![]() |
Tweet |
Sıcakların artması ile birlikte;
insanların serinlemek için en çok tercih ettiği alanların başında,
havuzlar ve tatil bölgeleri geliyor.
Göz sağlığının korunması için
yaz aylarında da tedbiri elden bırakmamamız konusunda uyaran
Göz Hastalıkları Uzmanı Prof. Dr. Nur Acar Göçgil,
bu dönemde sıklıkla karşılaşılan;
konjonktivit, göz kuruluğu ve güneş ışınlarının yaydığı ultraviyole ışınlar konusunda,
uyarılarda bulundu.
Yaz aylarında; gözlerimizin pek çok tehlikeyle
karşı karşıya olduğu konusunda uyaran, Prof. Dr. Göçgil;
“Yaz aylarında,
dış etkenlere yoğun şekilde maruz kalan gözlerimizde
bazı göz hastalıklarının oluşumu ya da
mevcut bulunan rahatsızlıkların şiddetinde
artış yaşanabilir.
Bu tür olumsuzluklarla karşılaşmamak adına;
basit ve etkili bazı yöntemleri,
eksiksiz uygulamak, faydalı olmaktadır.
Başta, havuz ve deniz suyu kaynaklı
göz enfeksiyonu olmak üzere;
oluşabilecek hastalıkların farkında olmak ve
bunlardan kaçınmak önemlidir.
Herhangi bir olumsuz durumda ise;
ciddi görme kayıplarıyla bile sonuçlanabilecek sorunların önüne geçmek için
göz doktoruna başvurmak gerekir.” dedi.
Havuzların en sık sebep olabileceği göz enfeksiyonlarının başında,
konjonktivit denilen göz iltihaplarının geldiğini söyleyen Prof. Dr. Nur Acar Göçgil,
“Konjonktivit, gözlerin dış yüzeyini kaplayan ince zarın iltihaplanmasıdır.
Deniz ve havuz suyu içerisinde bulunabilen
bakteri, virüs ve diğer mikroorganizmalar, konjonktivite neden olabilir.

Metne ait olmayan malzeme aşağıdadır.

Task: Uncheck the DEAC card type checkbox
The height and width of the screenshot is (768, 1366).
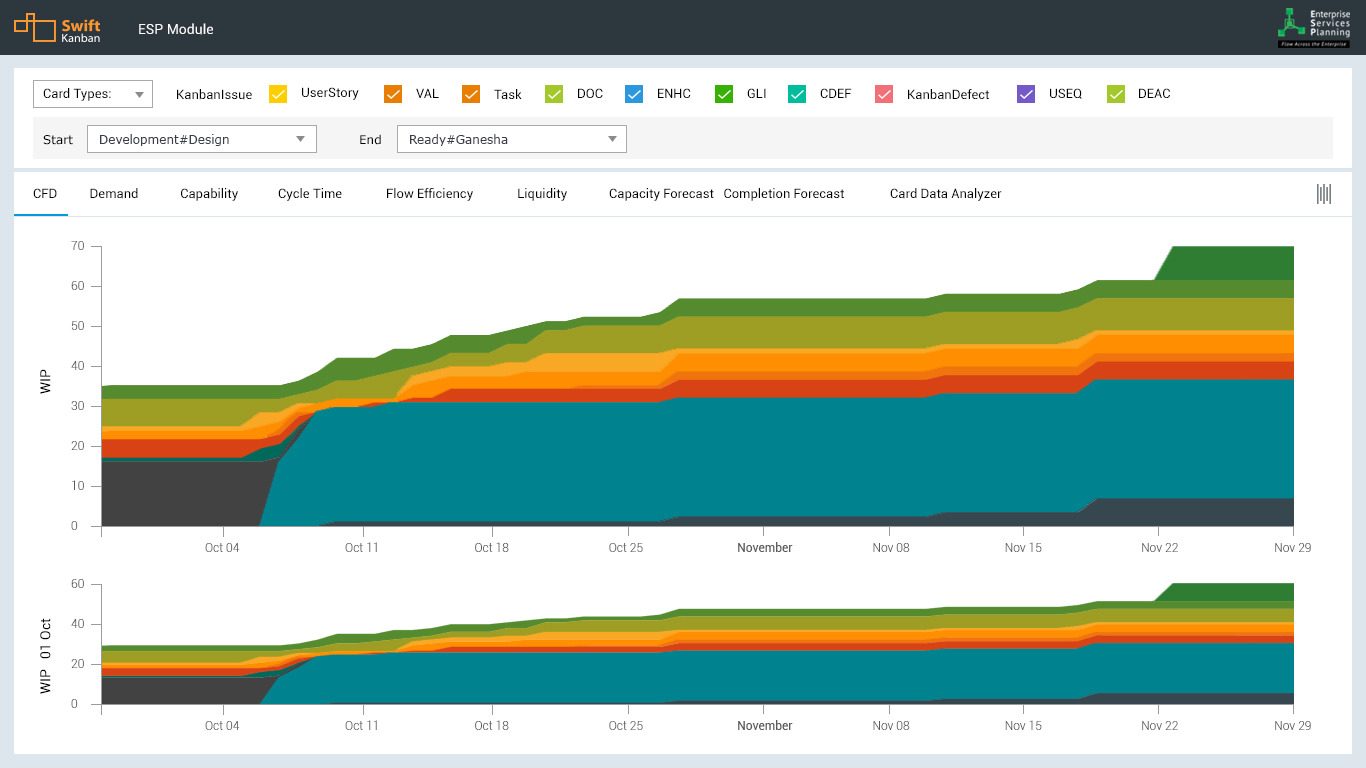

Bu mikroorganizmaların gözlerimizle teması sonucunda;
bakteriyel veya viral konjonktivit gibi durumlar gelişebilir.
Yüzdüğümüz havuzda, klor miktarı aşırı miktarda olursa da
gözde irritasyon meydana gelerek, kızarma ve yanma gibi sorunlar ortaya çıkabilir.

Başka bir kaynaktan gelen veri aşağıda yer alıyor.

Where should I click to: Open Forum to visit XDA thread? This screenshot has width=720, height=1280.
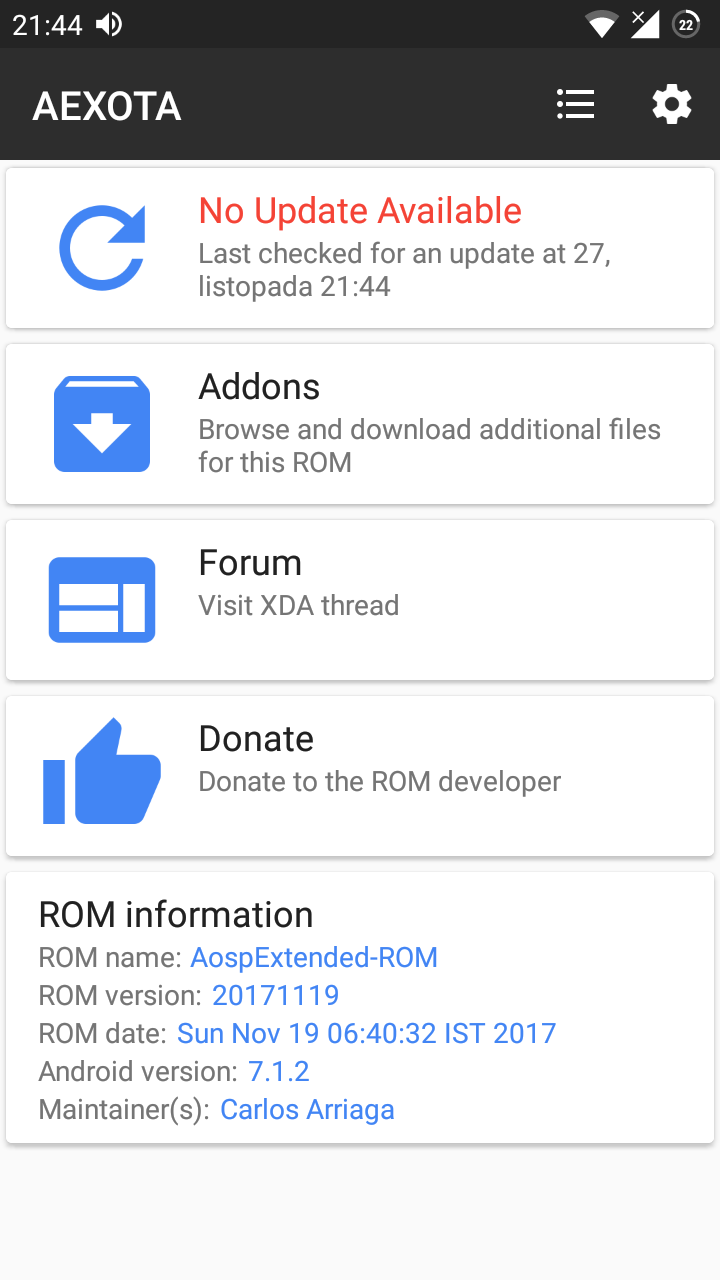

Konjonktivit ile birlikte;
gözlerde batma, sulanma, ağrı ve görme bulanıklığı gibi belirtiler görülmektedir.
Hastalığa yakalanma riskini önlemek ya da en aza indirmek için ise;
havuz kullanımı öncesi ve sonrası mutlaka duş alınmalı,
enfeksiyondan gözleri korumak ve
sudaki gözü tahriş eden maddelere karşı, deniz gözlüğü kullanımı tercih edilmelidir.
Deniz suyuna temas eden gözlerimizi de,
yine aynı şekilde; temiz suyla yıkamak önemlidir.” şeklinde konuştu.
Klima ve sıcak havanın da göz kuruluğuna neden olabileceği veya
mevut kuruluğu artırabileceği konusunda uyaran Prof. Dr. Göçgil,
“Bu durum; genellikle, klimatik konjonktivit veya
ofis göz sendromu olarak da adlandırılmaktadır.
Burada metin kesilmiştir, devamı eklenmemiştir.